Reproduce every line of the material below word for word, keeping the same order.

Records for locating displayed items

......

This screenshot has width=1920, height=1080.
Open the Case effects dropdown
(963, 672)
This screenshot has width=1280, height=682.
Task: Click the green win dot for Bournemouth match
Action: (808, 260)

......

Answer to this exercise
This screenshot has width=1920, height=1080.
Open the Case effects dropdown
(963, 672)
This screenshot has width=1280, height=682.
Task: Click the green win dot for Bournemouth match
Action: (808, 260)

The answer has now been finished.